Y en esto ya estamos en mayo y aquí no hay ha habido más novedad que la llegada de la primavera, que siempre es novedad bienvenida. De la que nos pudieran traer los políticos, nada que esperar; todo se diluyó en el laberinto de ambiciones en que se perdieron, y ahora de nuevo a la estación de salida para ver si los que decidimos quiénes han de nombrar al maquinista lo hacemos mejor que la otra vez. Quién sabe, el verano siempre es generoso con la luz. Entre fiestas religiosas y laicas, mayo entra siempre con fuerza: el día de la Madre, San José Obrero, el día del Trabajo y el que en tiempos se llamó Día de la Independencia y ahora se quedó en el de la Comunidad de Madrid. Pues este año hay que añadirle el ser el prólogo de la antesala de la precampaña de las elecciones de finales de junio, o sea un estado de campaña electoral continuo, que es lo que nos espera durante estos casi dos meses. Estos políticos son incansables.

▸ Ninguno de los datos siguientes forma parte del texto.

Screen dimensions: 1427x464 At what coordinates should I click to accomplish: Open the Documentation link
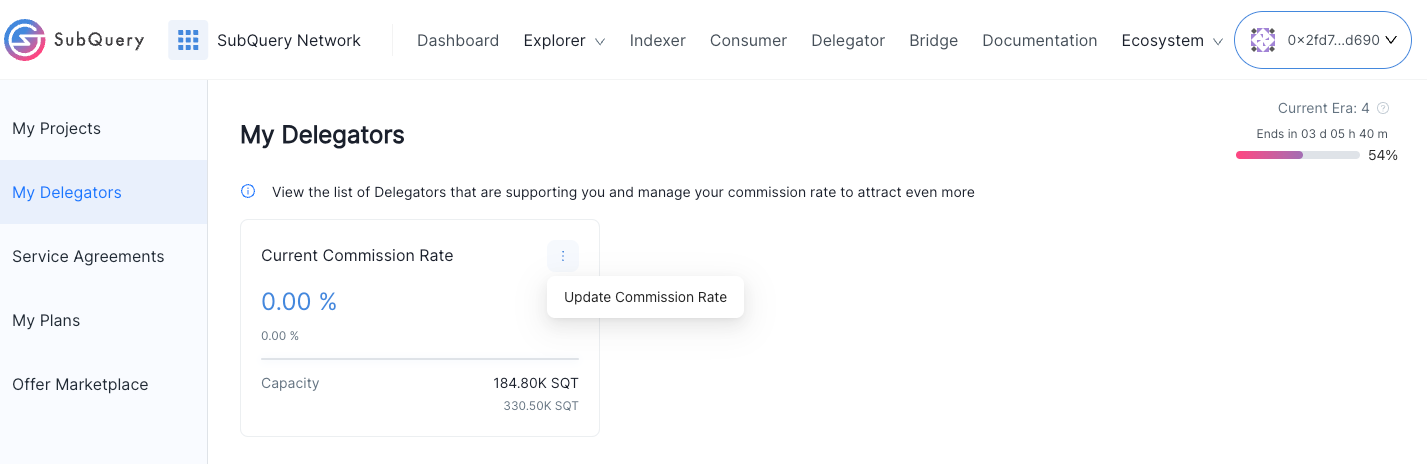tap(1040, 40)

El largo entreacto que nos han dado puede que haya tenido consecuencias negativas en algunos campos, pero al menos ha servido para algo: para saber casi todo de cada uno de los que aspiran a gobernarnos. Tanto andar por los telediarios, las tertulias y las redes sociales, tanto hablar a todas horas sin coto ni medida, tanto colarse en cualquier programa -excepción hecha de los culturales-, tanto estar presente en nuestras vidas, que ya nos conocemos todos como si fuéramos vecinos de un patio de vecindad. Va a pasar mucho tiempo antes de que alguno de estos pueda sorprendernos con algo suyo.

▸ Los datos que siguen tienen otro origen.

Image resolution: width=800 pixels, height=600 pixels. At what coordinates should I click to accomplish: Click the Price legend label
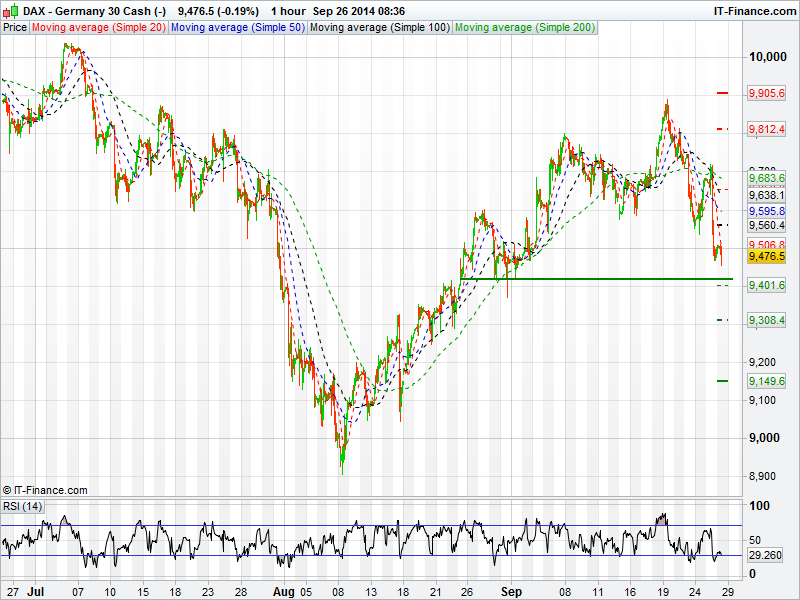coord(15,28)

El ejercicio intensivo de este tiempo ha servido también para traernos un aprendizaje político que nos permite acotar observaciones con más nitidez que nunca. Por ejemplo, sobre las apariencias externas. En la época de la imagen, resulta que ya no cuentan tanto. Hubo dos casos opuestos de candidatos que hicieron de su aspecto uno de sus mayores activos: uno guapo y apolíneo, a quien su apostura parece que no le sirvió de mucho para añadir votos, y otro de pinta desastrada y escaso sentido del buen gusto, al que eso tampoco le quitó ninguno. Y están también las palabras. La más oída, repetida por alguno de los aspirantes hasta privarla de virtualidad, fue cambio. Sugerente, pegadiza, promisoria, pero vacía. Nada en sí misma. El cambio es una abstracción carente de contenido evaluable; necesita complementos para situarla en un plano de análisis cualitativo. Se cambia hacia una situación distinta, que no implica que haya de ser mejor. Es una de esas palabras elegidas a propósito para funcionar como eslogan efectivo ante los electores acríticos. Y luego están las promesas. Son los ingredientes clásicos de cualquier tiempo electoral, siempre con su capacidad de atracción y su mensaje de esperanza, siempre efectivas porque necesitamos oírlas y siempre dejándonos la inevitable sensación de que bajo su hermosa capa de colores se esconde la certeza de su incumplimiento. Aunque ahora también hemos aprendido que quizá eso no sea tan malo, viendo que algunas nos llevarían a convertirnos en Venezuela.
Imagen, frases, promesas. A ver cuántos añaden una decidida actitud de buscar más el interés común que el de su partido.